Esta é a terceira e última parte do nosso estudo da origem Judaica do segredo Messiânico. Vamos então fazer uma pausa a partir deste tema, e voltaremos a ele mais tarde, para examinar o tema do Messias oculto / revelado no Novo Testamento. Em nosso último post falamos sobre o Salvador Oculto nos escritos Apocalípticos e de Qumran. Temos que estar cientes, porém, que tanto os escritos Apocalípticos e os de Qumran vêm de autores vivendo à margem da vida Judaica comum. A questão é se temos qualquer evidência adicional ou sim temos algo que pode ser tomado como uma representação verdadeira da religião desse período onde podemos procurar por um Messias oculto?
Targums. Aqui os Targums, interpretações livres em Aramaico do Antigo Testamento para uso nas sinagogas, entram em cena. Apesar das datas antigas da redação final destes textos (a redação básica dos primeiros Targums pode ter sido do final do segundo ou terceiro século D.C, e muitos dos textos disponíveis são datados até mais tarde), a tradição interpretativa que representam pertence ao período do Segundo Templo.

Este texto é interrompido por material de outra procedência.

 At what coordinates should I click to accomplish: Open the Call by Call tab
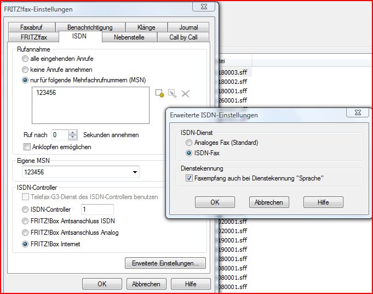point(183,37)
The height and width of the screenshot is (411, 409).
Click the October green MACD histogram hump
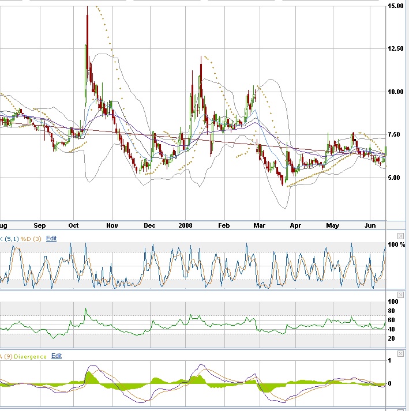point(91,379)
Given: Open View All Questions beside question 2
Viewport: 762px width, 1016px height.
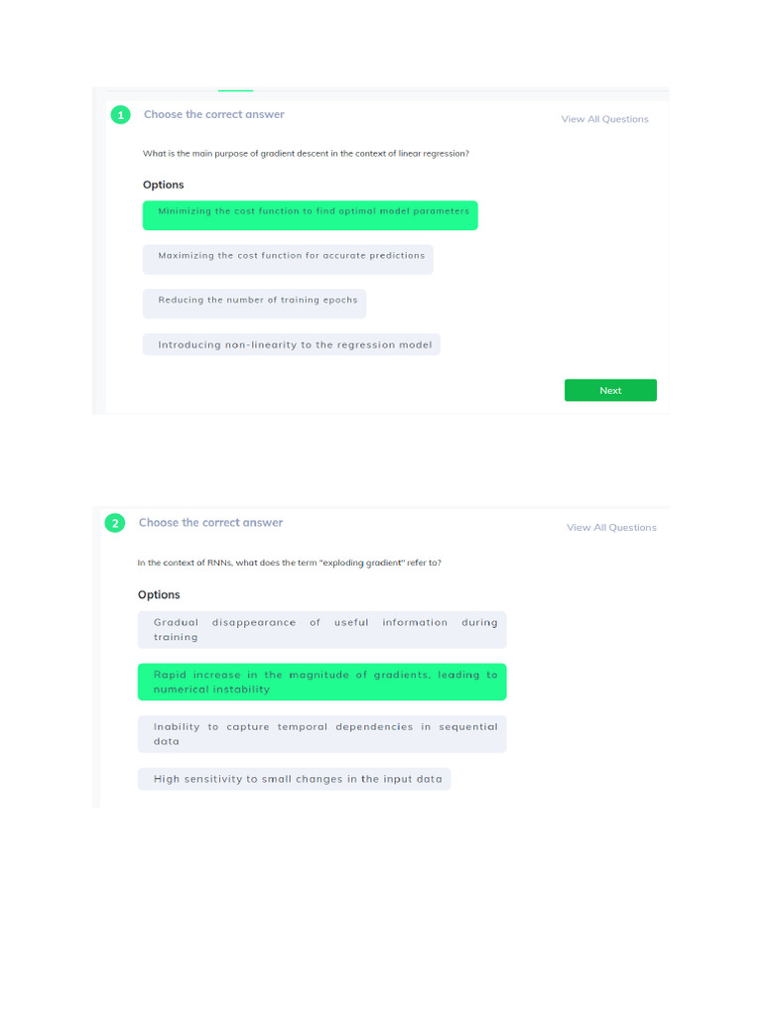Looking at the screenshot, I should 611,528.
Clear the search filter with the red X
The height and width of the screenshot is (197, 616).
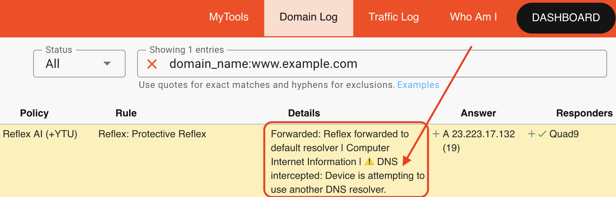(152, 64)
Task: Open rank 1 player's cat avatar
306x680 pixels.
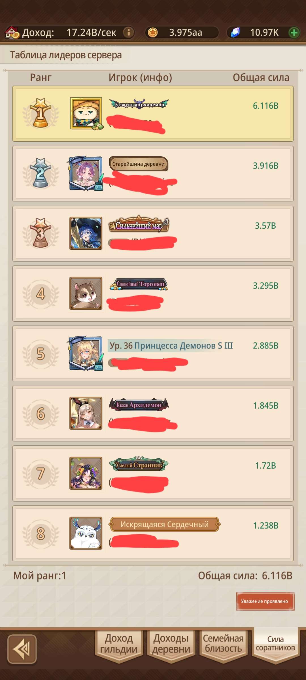Action: tap(86, 113)

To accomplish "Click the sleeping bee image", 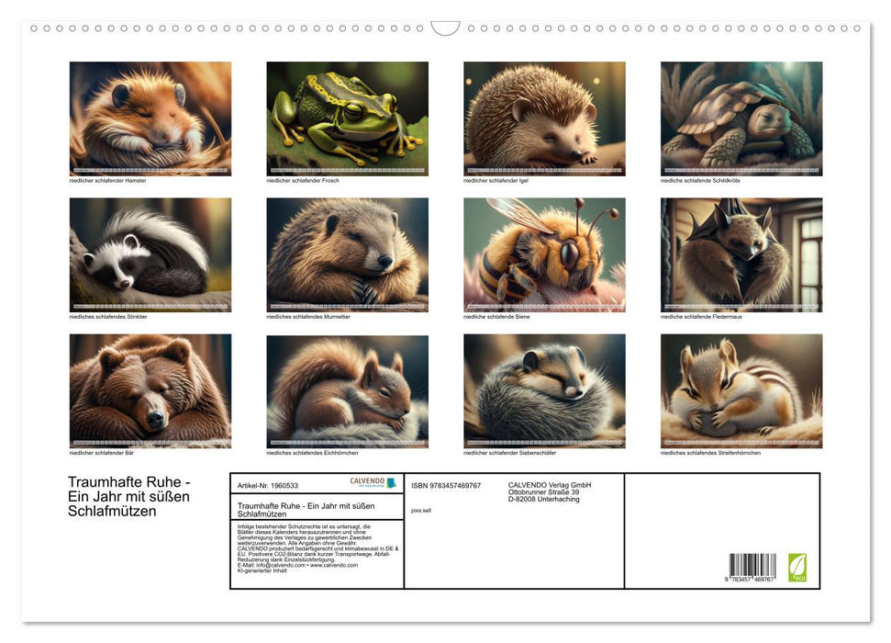I will 544,254.
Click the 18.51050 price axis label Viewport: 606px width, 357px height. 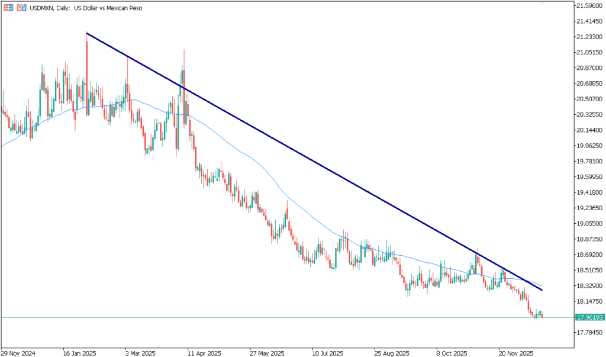tap(589, 271)
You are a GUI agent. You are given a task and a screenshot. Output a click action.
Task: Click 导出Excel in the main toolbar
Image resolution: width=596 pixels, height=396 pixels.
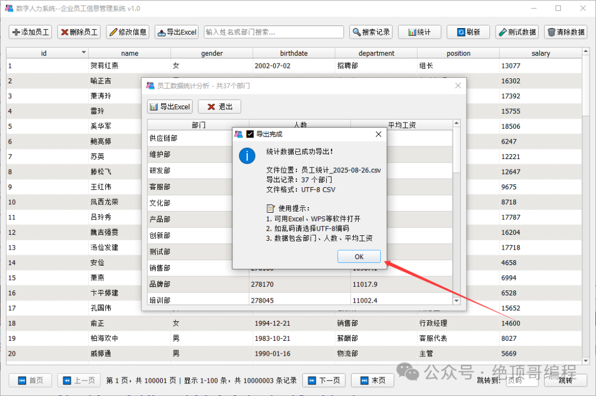(177, 32)
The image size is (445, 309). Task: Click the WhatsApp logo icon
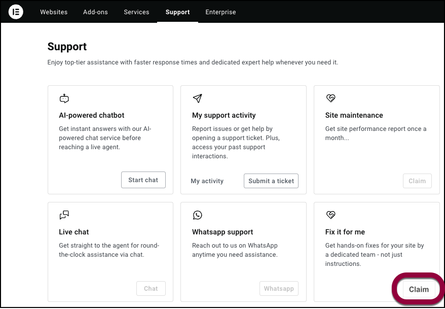(198, 215)
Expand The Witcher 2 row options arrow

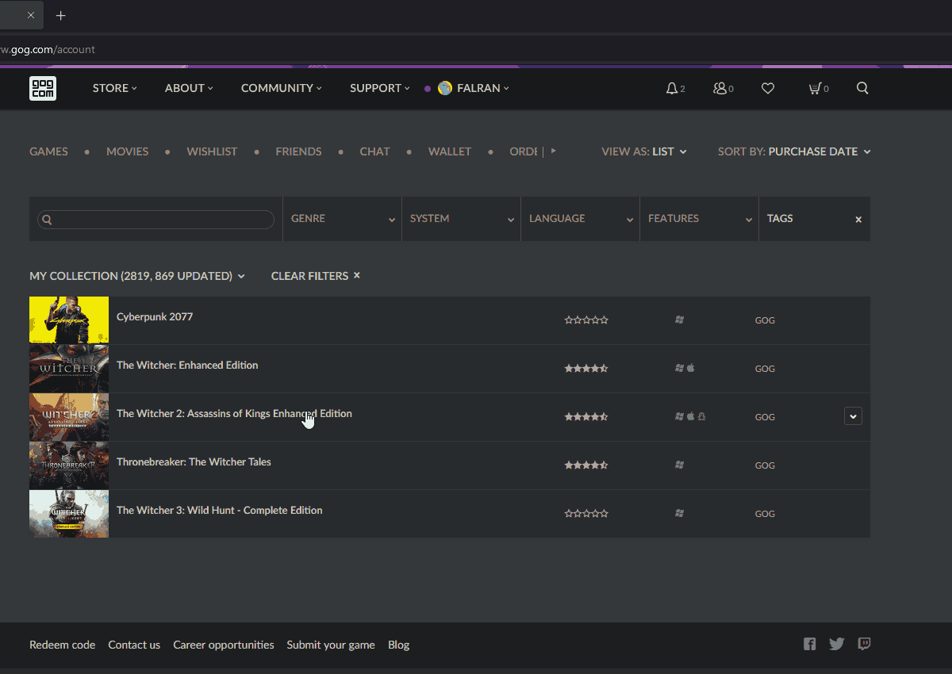(x=853, y=416)
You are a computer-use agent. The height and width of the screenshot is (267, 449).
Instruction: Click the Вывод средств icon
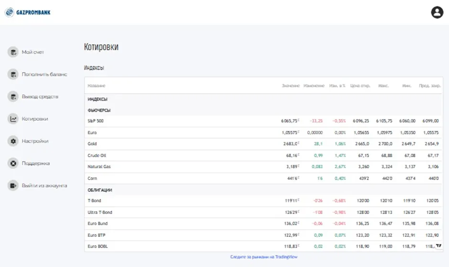pyautogui.click(x=13, y=96)
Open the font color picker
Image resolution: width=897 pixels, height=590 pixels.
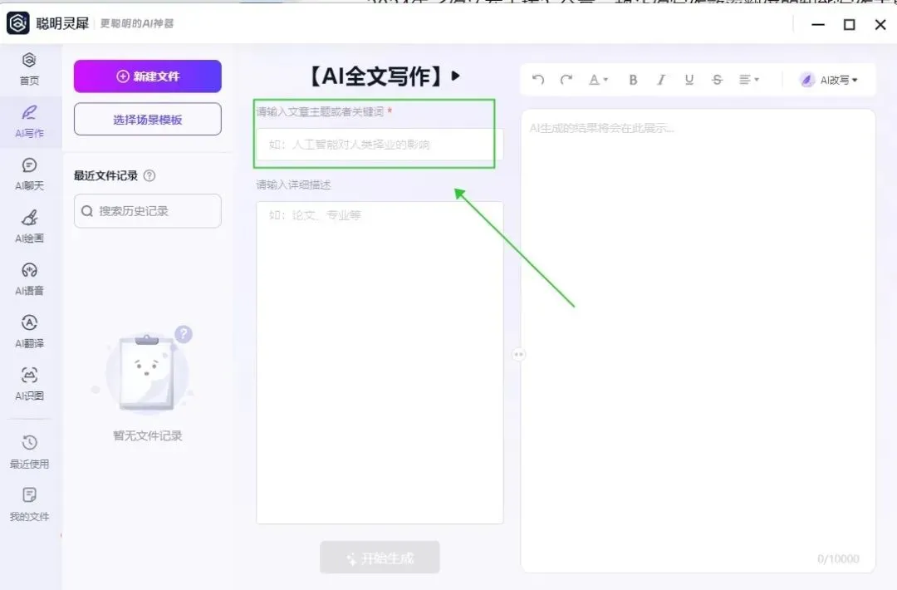(x=596, y=80)
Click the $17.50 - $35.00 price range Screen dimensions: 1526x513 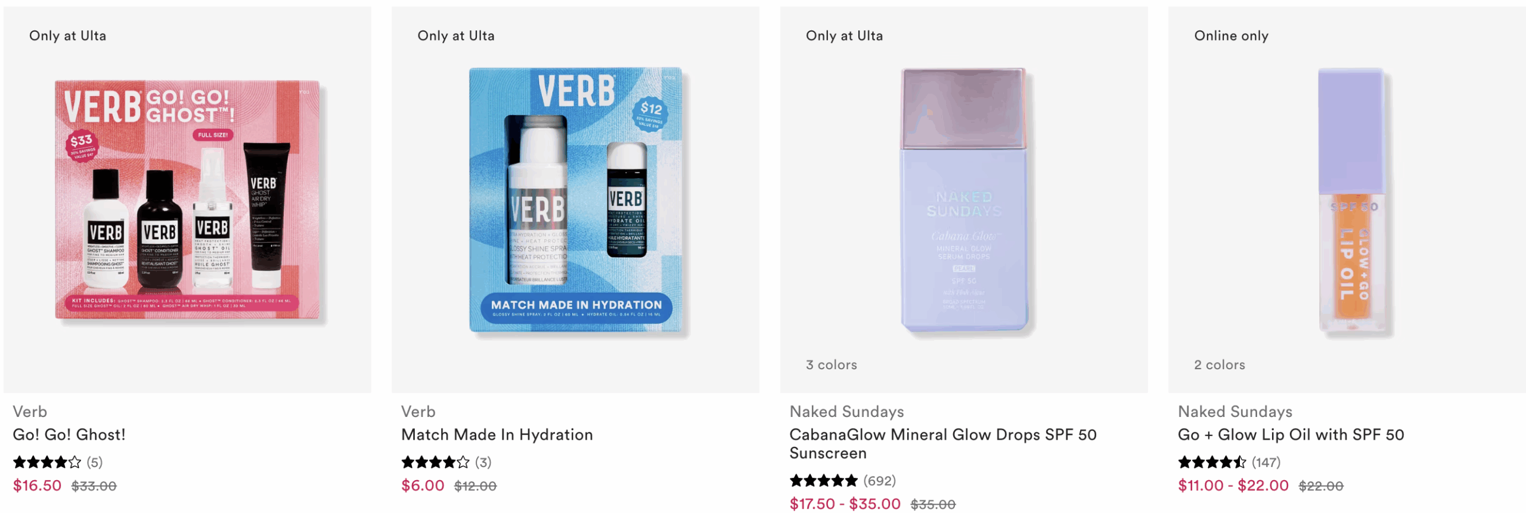tap(845, 504)
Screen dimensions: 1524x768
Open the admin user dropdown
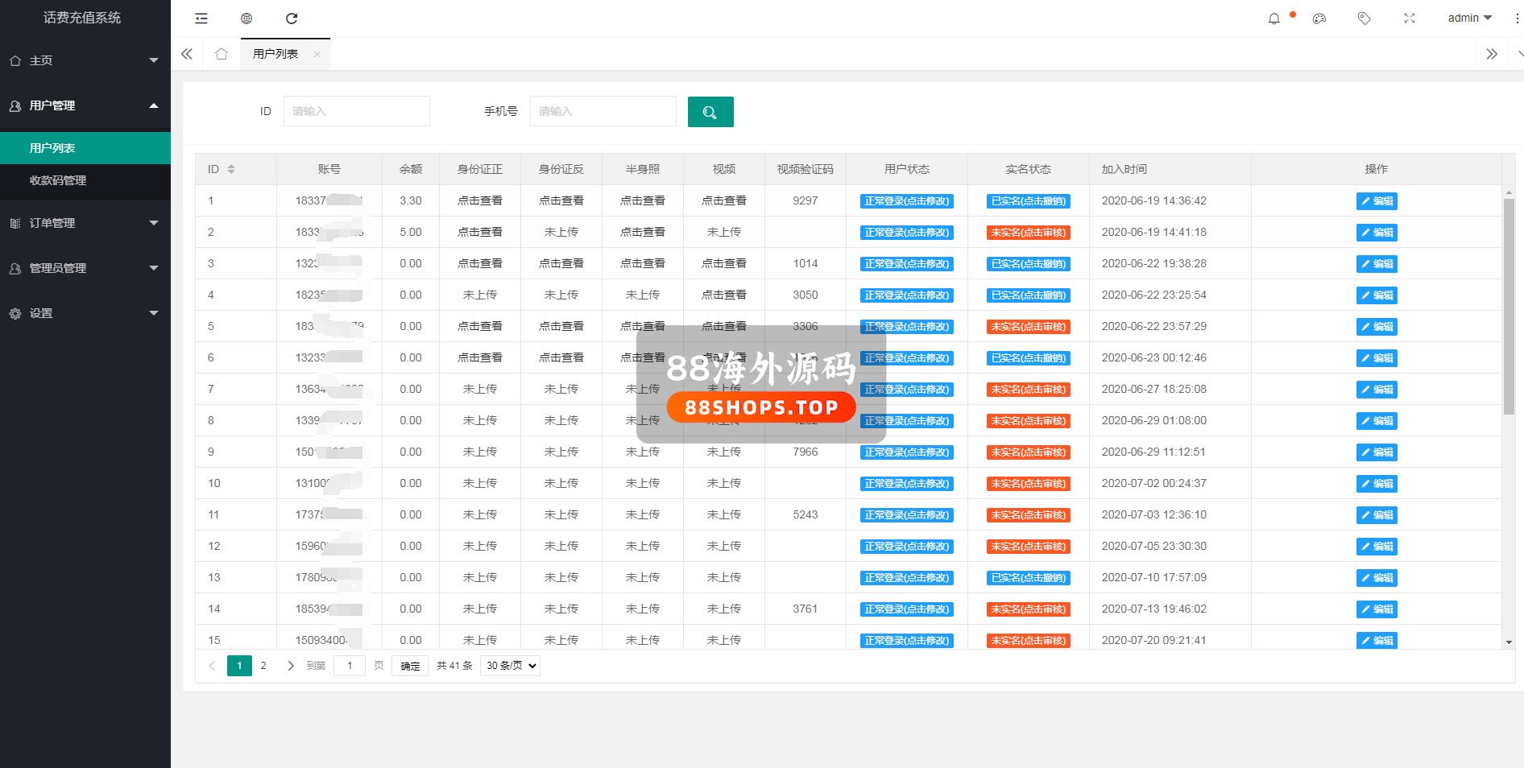(1469, 19)
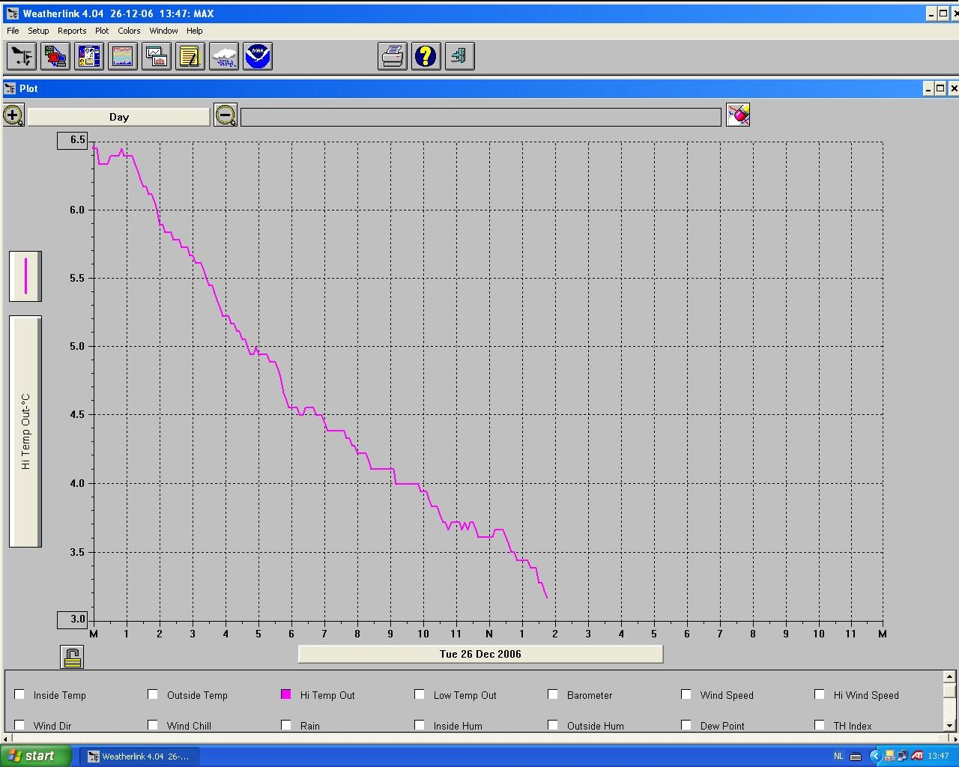This screenshot has width=959, height=767.
Task: Click the Tue 26 Dec 2006 date button
Action: [480, 654]
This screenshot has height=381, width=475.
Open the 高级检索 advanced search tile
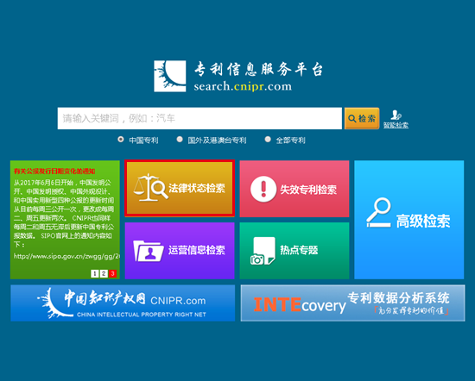point(409,220)

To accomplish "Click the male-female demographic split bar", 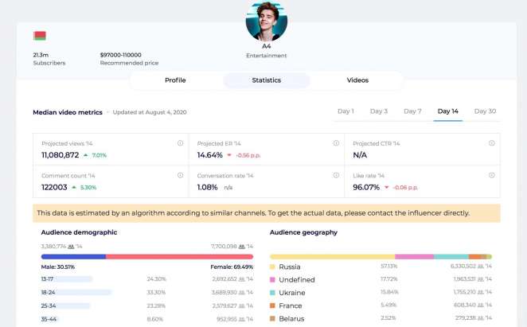I will click(x=135, y=257).
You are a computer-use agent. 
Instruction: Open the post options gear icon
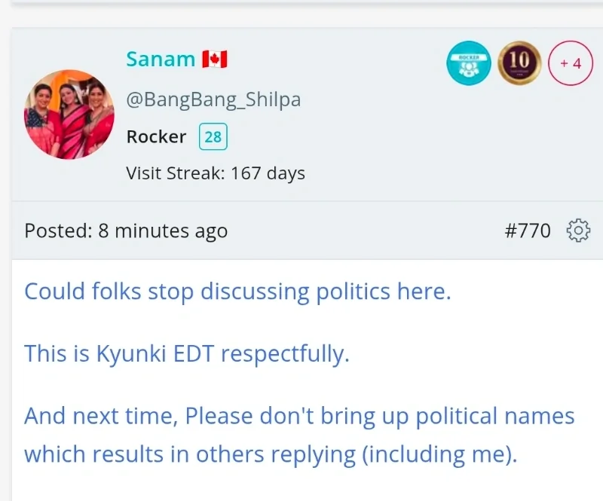(577, 231)
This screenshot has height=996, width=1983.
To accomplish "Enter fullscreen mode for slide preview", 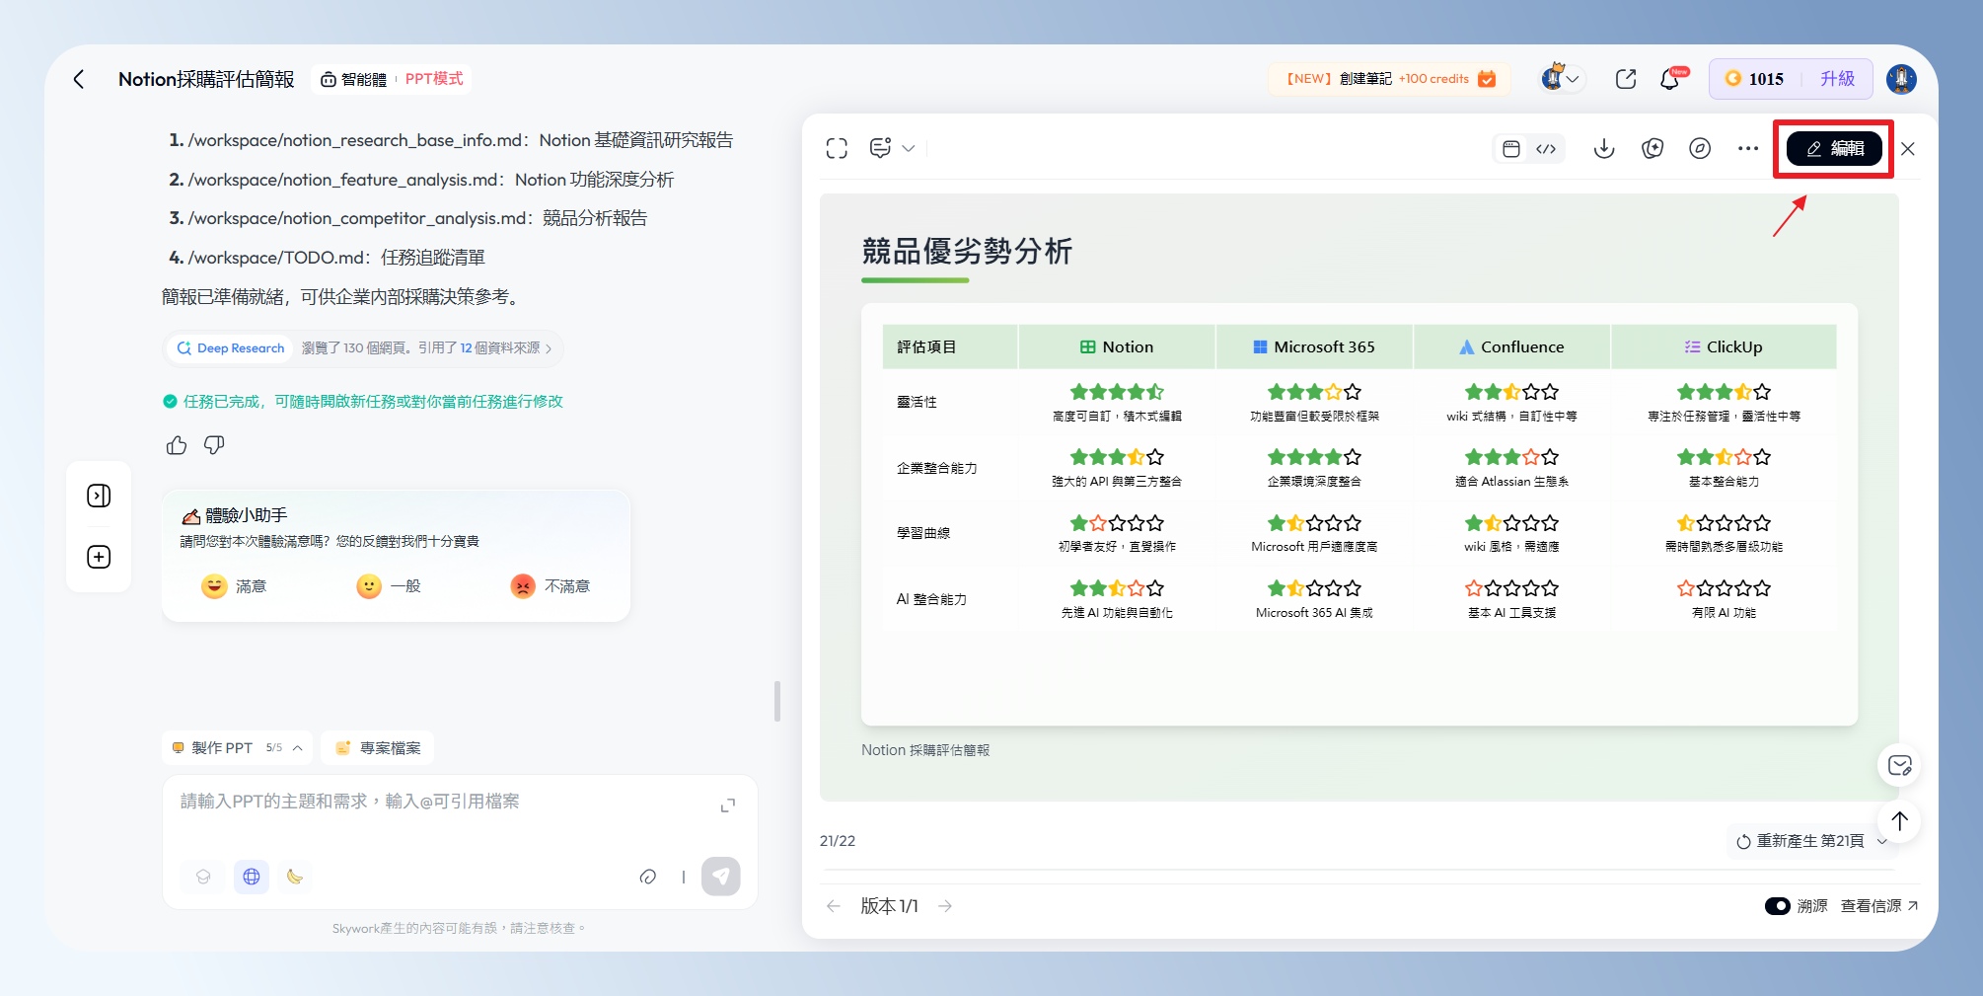I will pos(837,148).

Encontramos aqui um Messias escondido e revelado? Quando nos voltamos para os textos ficaremos surpresos ao descobrir quantas vezes os Targums falam sobre o Messias sendo revelado, embora não haja nenhuma palavra sobre oculto e revelado no texto original Hebraico. Enquanto nos escritos rabínicos lemos principalmente (embora não exclusivamente) da vinda (בוא) do Messias, os Targums, quando se referem ao advento do Messias, falam dele como “sendo revelado” (אתגלי). Obviamente que traduzir também significa interpretar, então é muito significativo o próprio fato de que a palavra revelado parecia o verbo mais apropriado para se usar em conexão com o Messias.
Vejamos alguns exemplos de textos (divergências do Targum em relação ao texto Hebraico são indicadas em itálico).
Genesis 35:21: Então, partiu Israel e armou a sua tenda do outro lado da torre de Eder.
Targum Pseudo-Jônatas para Genesis 35:21: “de Migdal Eder “é revelado o Rei Messias (עתיד דאתגלי) no fim dos dias”.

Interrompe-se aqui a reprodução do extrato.